Editorial
The Portugieser Automatic 7-day (ref. IW500712) is IWC's flagship dress watch, 42.3mm, the in-house caliber 52010 with a 168-hour (seven-day) reserve, Arabic numerals, leaf hands, and the railway-track minute ring that defines the design. The 'Portuguese' style traces to a 1939 commission from two Portuguese merchants who asked IWC for a wristwatch with marine-chronometer accuracy; the modern Automatic 7-day is the closest contemporary expression of that brief.
IWC introduced the Portuguese line in 1939 (refs 325 and 528) for Rodrigues & Gonçalves of Lisbon. The line returned to regular production in 1993 (the F.A. Jones limited-edition followed by the 'Original' Portuguese), and the Automatic 7-day arrived in 2000 with the in-house caliber 5000 (later refined to 51011 and 52010).
The current IW500712 generation (2020 onwards) carries the caliber 52010 with twin barrels, Pellaton automatic winding (a hammer-and-pawl system specific to IWC), and the seven-day reserve. Dial colors include silver, blue, black, and rotating limited-edition green and slate variants.

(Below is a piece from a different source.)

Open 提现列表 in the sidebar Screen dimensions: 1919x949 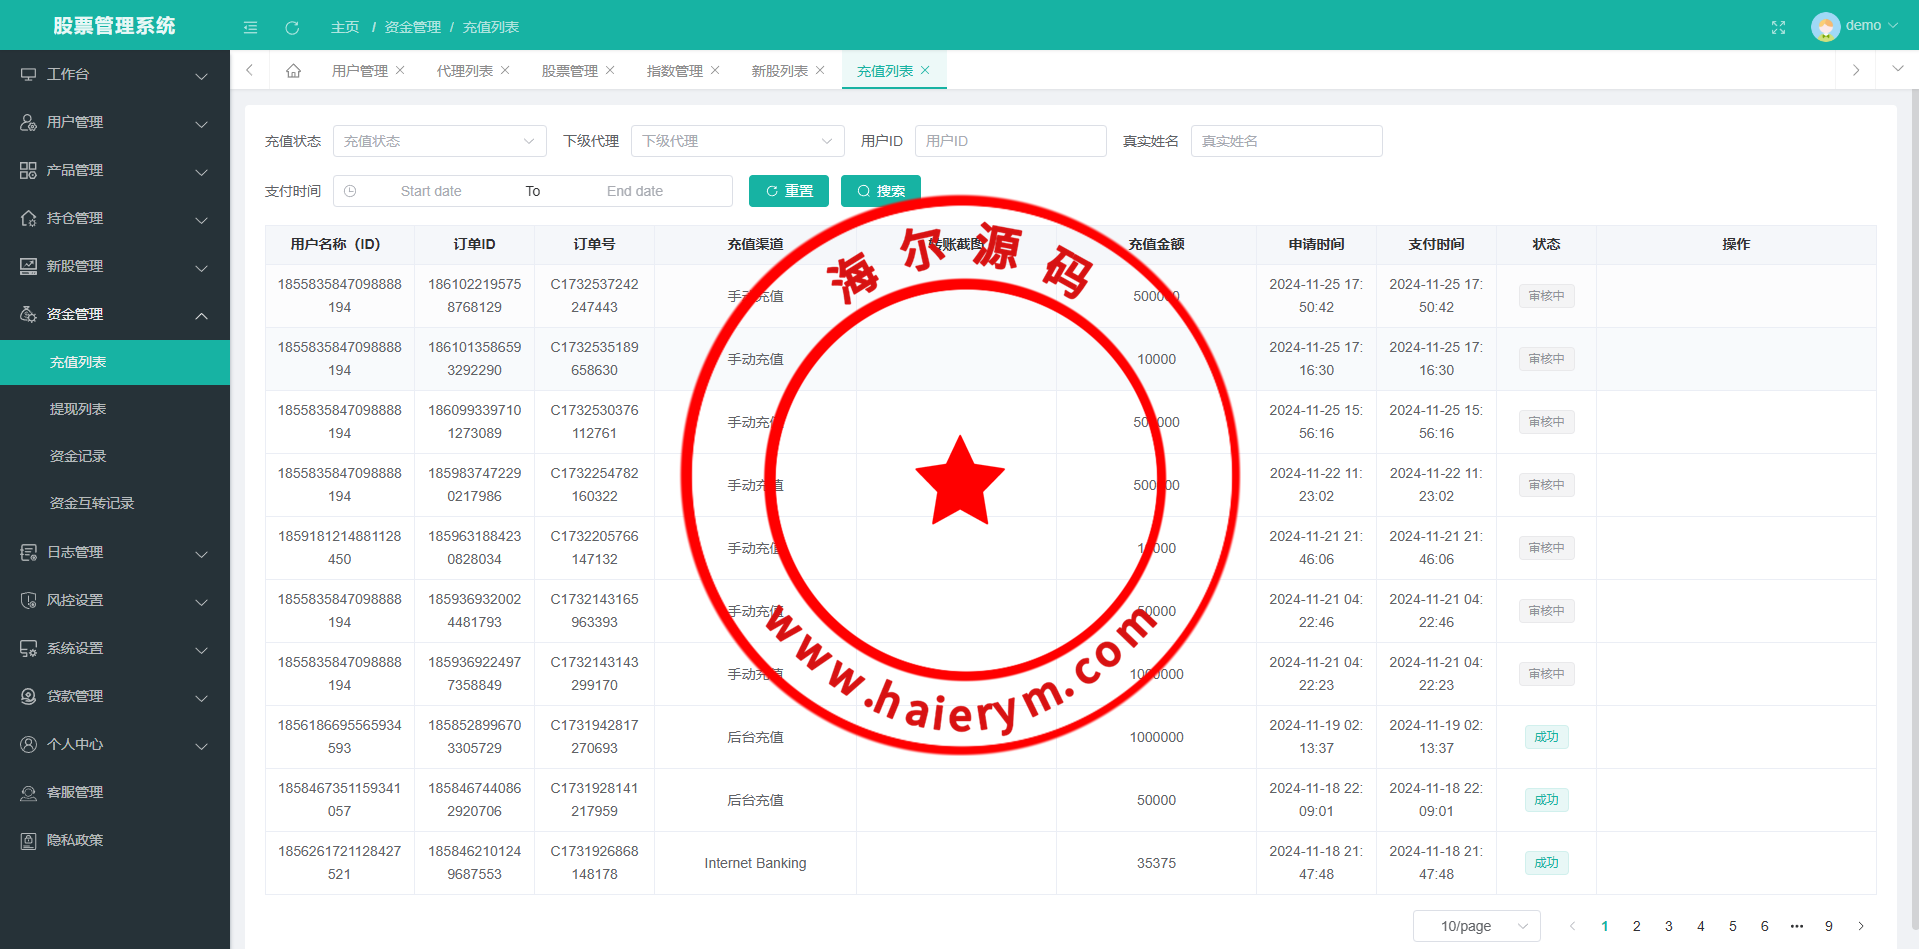78,409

Common things to check: case-material verification (steel vs rose gold price differs substantially, verify hallmarks on the case-back); dial originality (the railway-track minute ring is heavily-copied but the printing depth is subtle, service-replaced dials often have softer print); Pellaton-winding system (the hammer-and-pawl mechanism on the caliber 52010 is robust but the ceramic components in modern revisions are not field-serviceable, verify service history); papers (a 7-day Portugieser without papers is sellable but at a discount to a papered equivalent); the case has subtle differences across production years (lug-tip profile, crown-guard absence). Match the case to the production date.